Galerie JYM

ISABELLE GRANGÉ

19-11-2009 > 18-12-2009

Errer à l’intérieur de soi afin de trouver ce que des millénaires ont enfoui, retrouver un rythme des tréfonds de l’être. C’est ce voyage qu’Isabelle Grangé accomplit dans son travail.

La main fait œuvre de teinture, cette alchimie qui par la couleur transforme la toile radicalement.
C’est une cuisine chtonienne, où les pigments, les matériaux, dilués s’assemblent se combinent au-delà de toute volonté. Aller chercher plus loin que sa propre mémoire des souvenirs puisés au fond commun de l’humain. Ce que Jung soulignait : « Tous les rêves puisent une part de leur origine dans un universel. »

Puis solidifier ce qui étonne, saisit, apparaît. Cette montée, comme monte l’image sous l’effet du révélateur. C’est cette montée dont parle Paul Celan dans « Anabase ».
Montée, ce qui pousse du bas vers le haut et non pas tiré par le haut.
Un sacré sans dieu, ce qui nous fait sortir de nous…

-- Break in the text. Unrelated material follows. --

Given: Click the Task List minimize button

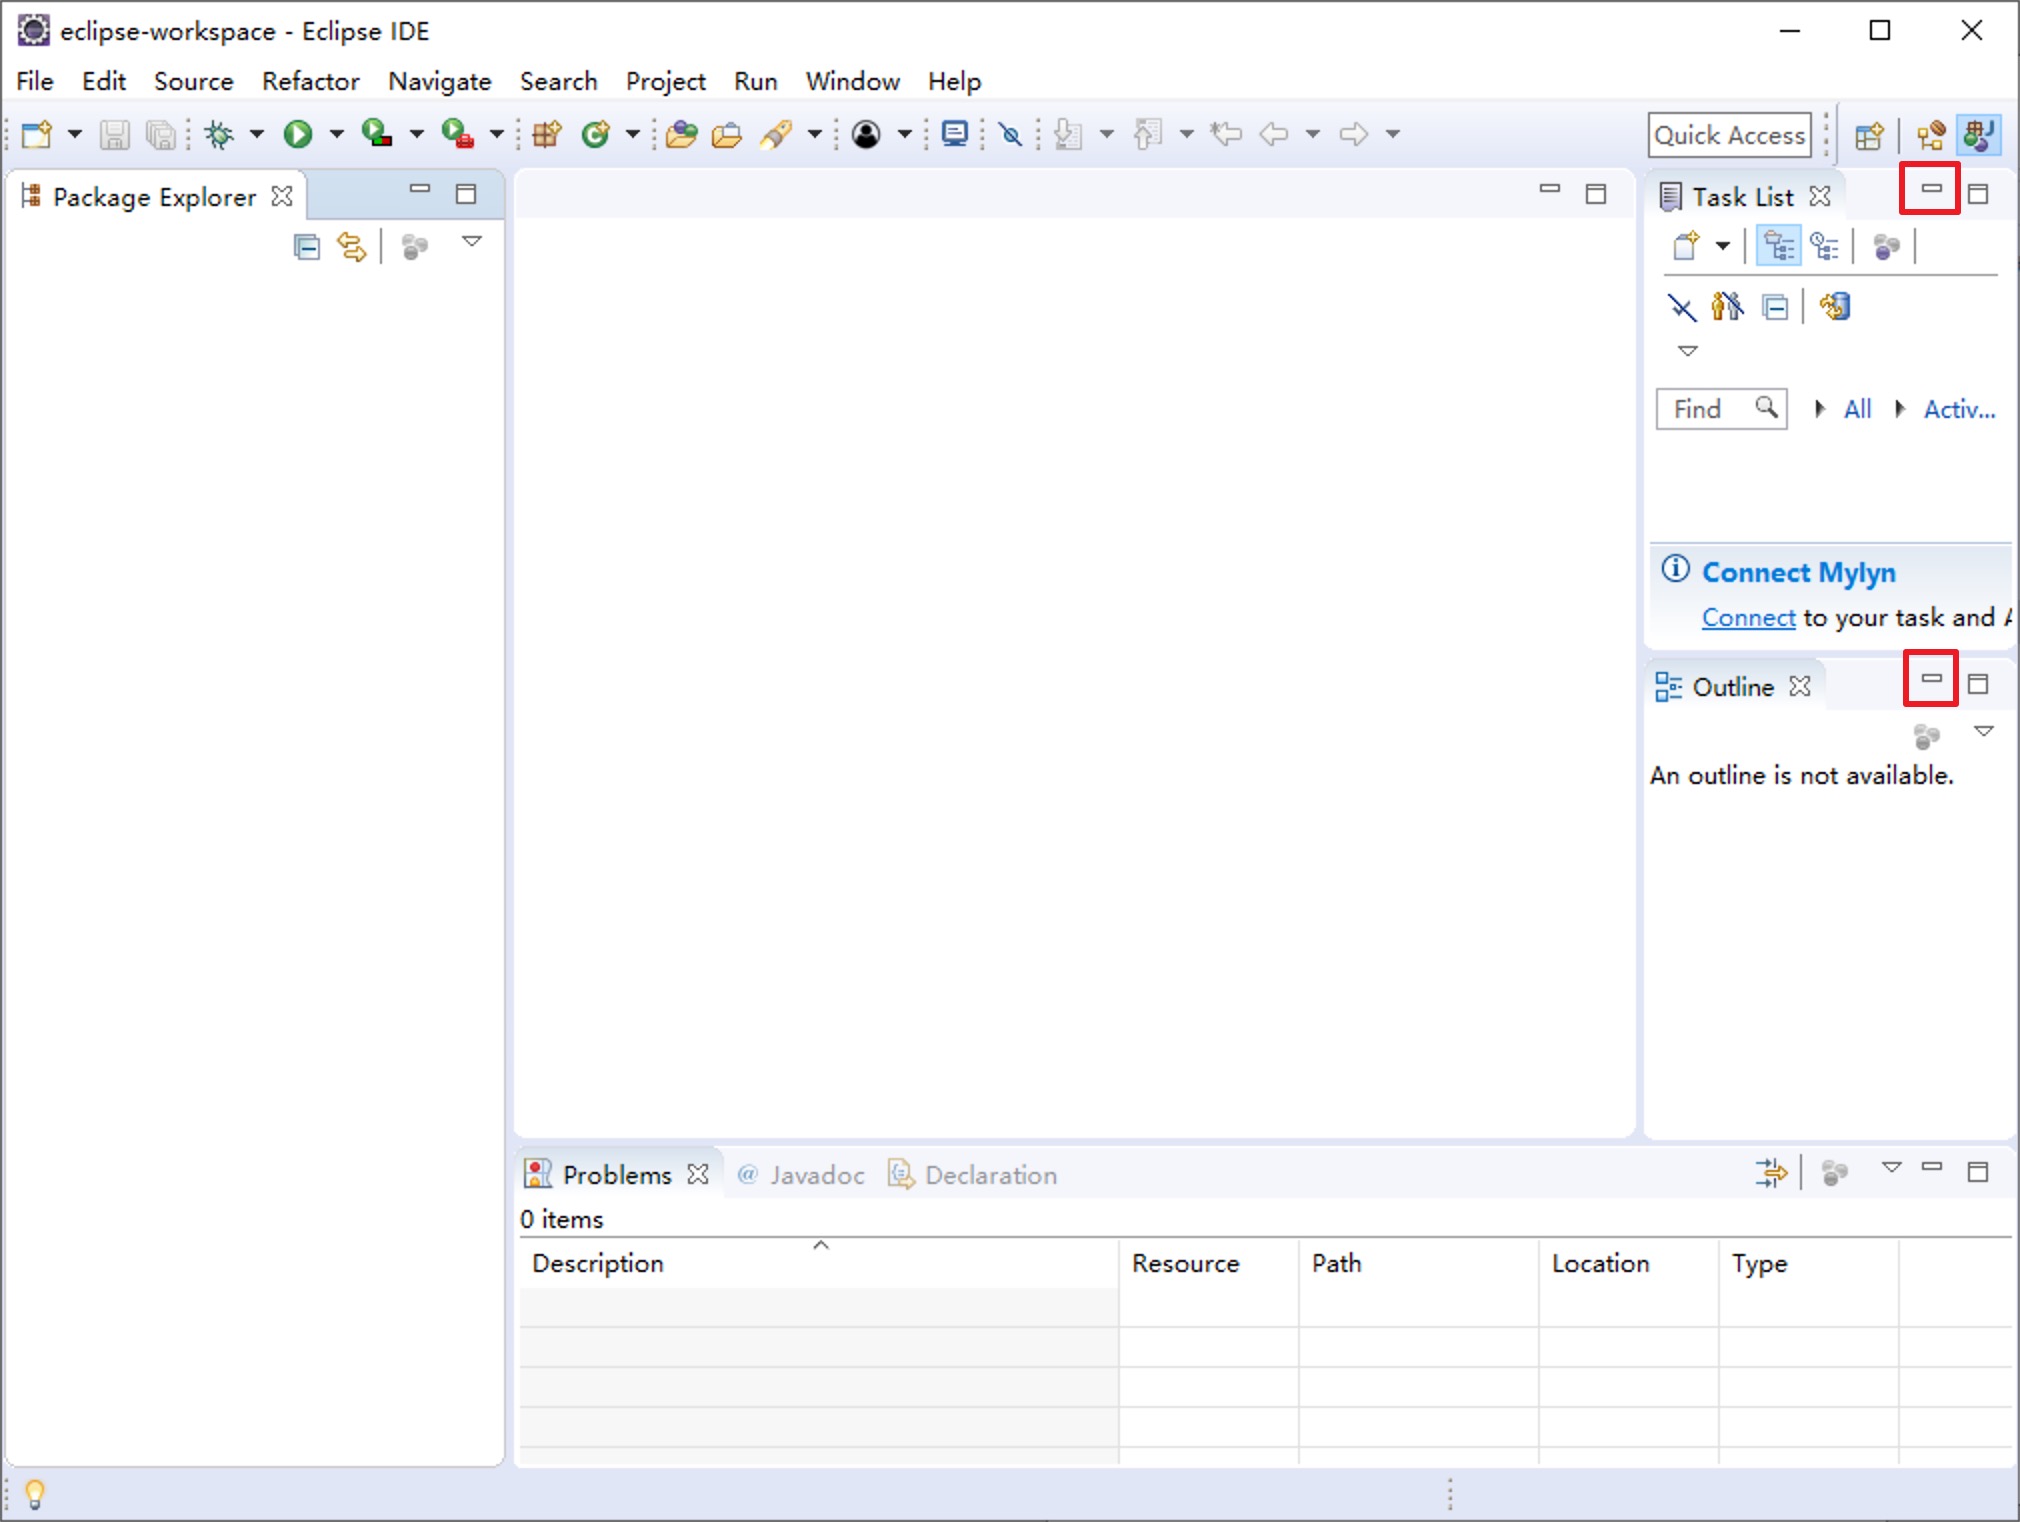Looking at the screenshot, I should [x=1931, y=190].

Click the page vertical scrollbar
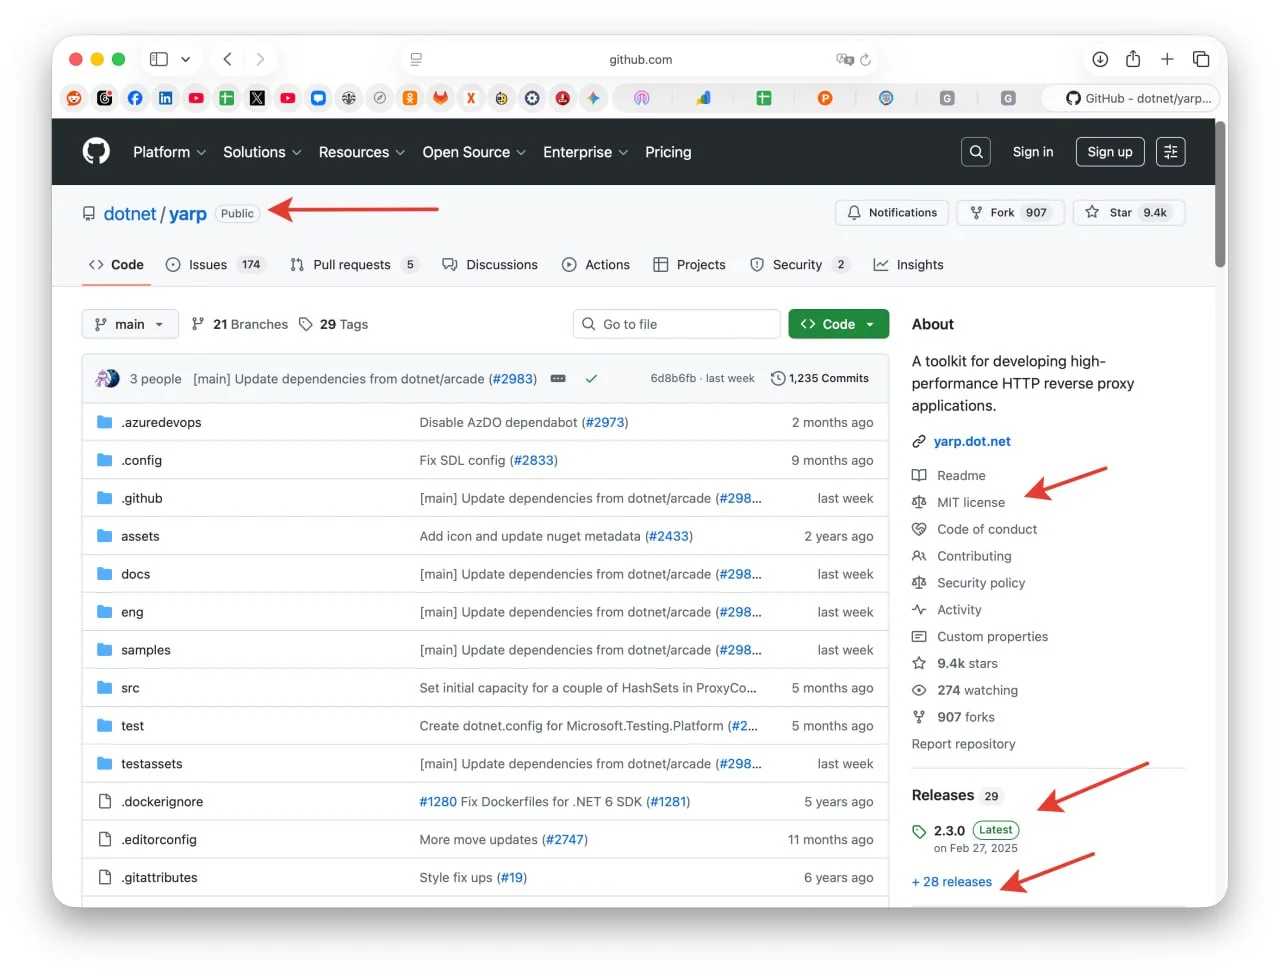1220,195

La peinture d’Isabelle Grangé se veut une plongée, un bond hors raison. Pas sans raison, mais une nécessité qui nous dépasse. Il faut la laisser faire, être là au point où la main sait le juste moment de solidification des apparitions. Celles-ci sont des paysages non pas abstraits mais juste au point où le chaos s’ordonne. Là où le premier regard nomme : paysage de terre ou d’eau, sorti de la nuit aux premiers rayons de lumière.

Cette aventure qu’Isabelle Grangé ose pour nous n’est jamais sans un engagement total.
Un abandon pour qu’advienne ce lien que noue l’œuvre et auquel nous participons.